Débora Soares – Dependendo de qual fase o tema for introduzido, mesmo sendo uma brincadeira, a criança estará limitada pela maturação biológica cognitiva. O conceito de namoro é altamente complexo e abstrato e se for inserido no momento inadequado podem não ser compreendido em sua totalidade. Por exemplo na primeira infância (0 a 2 anos) o pensamento da criança é baseado em sentidos e ações. Essa fase é marcada pelo reconhecimento do mundo através dos sentidos, onde ela leva objetos a boca, os sentidos os levam a explorar o ambiente. Ela ainda não compreende conceitos abstratos, apenas experiências diretas. Dos 2 a 7 ano a imaginação é forte, mas o pensamento ainda é concreto e egocêntrico. Começam a entender símbolos (como palavras representando objetos), mas ainda têm dificuldade com lógica e abstrações. De 7 a 12 anos as crianças começam a entender conceitos abstratos simples, como justiça, amizade e regras, desde que sejam explicados de forma concreta e com exemplos práticos. Elas desenvolvem a capacidade de pensar logicamente sobre coisas reais e observáveis. A partir dos 12 anos surge a capacidade de pensar de forma abstrata, hipotética e crítica. Os adolescentes começam uma reflexão sobre ideias complexas, como filosofia, política e moral. Nessa fase já se tem maturidade cognitiva para fazer distinções de abstrações entre realidade e brincadeiras.
Aventuras Maternas – Quando o assunto namoro parte não de uma brincadeira de adultos com as crianças, mas das próprias crianças, como os pais devem agir?
Amanda Alves Rastelli – O primeiro passo é não ignorar a situação ou ceder à brincadeira. Os pais ou responsáveis devem intervir e orientar as crianças sobre as fases de desenvolvimento e deixar claro, de maneira simples, que criança não namora e nessa fase da vida o foco está na diversão, crescimento pessoal e não em relacionamentos românticos.
Débora Soares – Abordar o tema com mais leveza possível é sempre um bom caminho, e prestar atenção o que a criança entende por namoro na fase que ela está vivendo. Pois dependendo da fase, ela pode ter um conceito bem diferenciado do adulto. E conversar conforme a fase que ela esteja é muito importante para o desenvolvimento. Portanto retire os dogmas, os preconceitos e seja sempre a fonte de apoio que as crianças precisam, tratem sobre limites, inspirem a confiança para que essa relação entre criança e educador seja sempre fluída para abordar qualquer tema.
Aventuras Maternas – Como orientar os pequenos sem assustar ou incitar?
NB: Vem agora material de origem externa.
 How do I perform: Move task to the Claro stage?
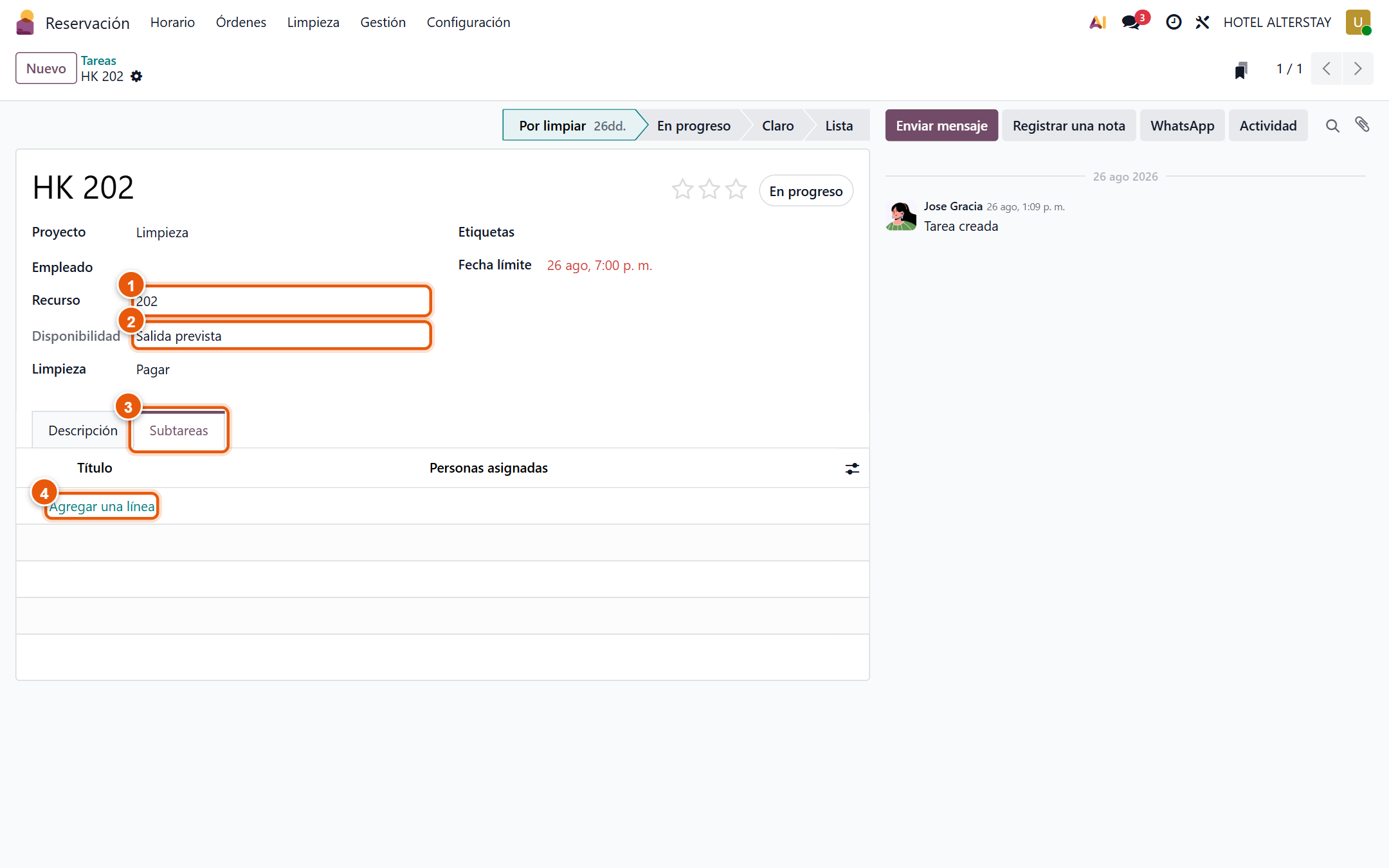point(777,125)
Amanda Alves Rastelli – É importante esclarecer para as crianças, respeitando seus níveis de compreensão e de desenvolvimento, que esse tipo de relação envolve sentimentos e responsabilidades que condiz apenas para pessoas mais velhas, geralmente adolescentes e adultos. Além disso, enfatizar que na fase que estão, na infância, devem se concentrar em brincar e se divertir.
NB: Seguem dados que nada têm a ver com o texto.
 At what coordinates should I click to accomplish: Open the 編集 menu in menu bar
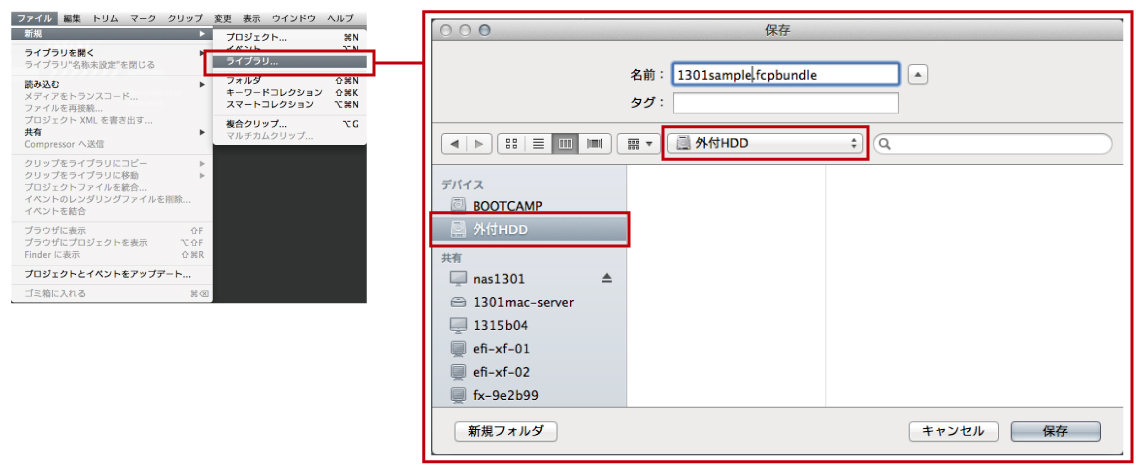click(73, 19)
Débora Soares – Abordar de uma forma simples e natural sem preconceitos e dogmas, respeitando a fase de desenvolvimento que a criança esteja. Se o adulto se assusta com o tema a criança também reagirá da mesma forma. Isso pode comprometer o vinculo de confiança evitando que futuramente ela busque ajuda para entender outros conceitos.
Aventuras Maternas – As redes sociais corroboram com esse tipo de brincadeira? Explique.
Amanda Alves Rastelli – Uma vez que as redes sociais, além da mídia e meios de comunicação estão muito presentes na sociedade, isso acaba abrindo mais espaços para que esse tipo de situação possa acontecer. Por isso considera-se fundamental os pais ou responsáveis seguirem as regras de idade mínima para o uso de redes sociais. Isso varia de cada plataforma, mas, em geral, a maioria das redes sociais exige que o usuário tenha, pelo menos, treze anos de idade. Isso está de acordo com a Lei de Proteção à Privacidade Online das Crianças.
Literatura para crianças e os pais sobre o assunto:
– “Criança não namora nem de brincadeirinha, de Cynthia Borges de Moura;
– “Meu corpo, meu corpinho”, de Roseli Mendonça;
– “A psicologia da criança”, de Jean Piaget e Bärbel Inhelder.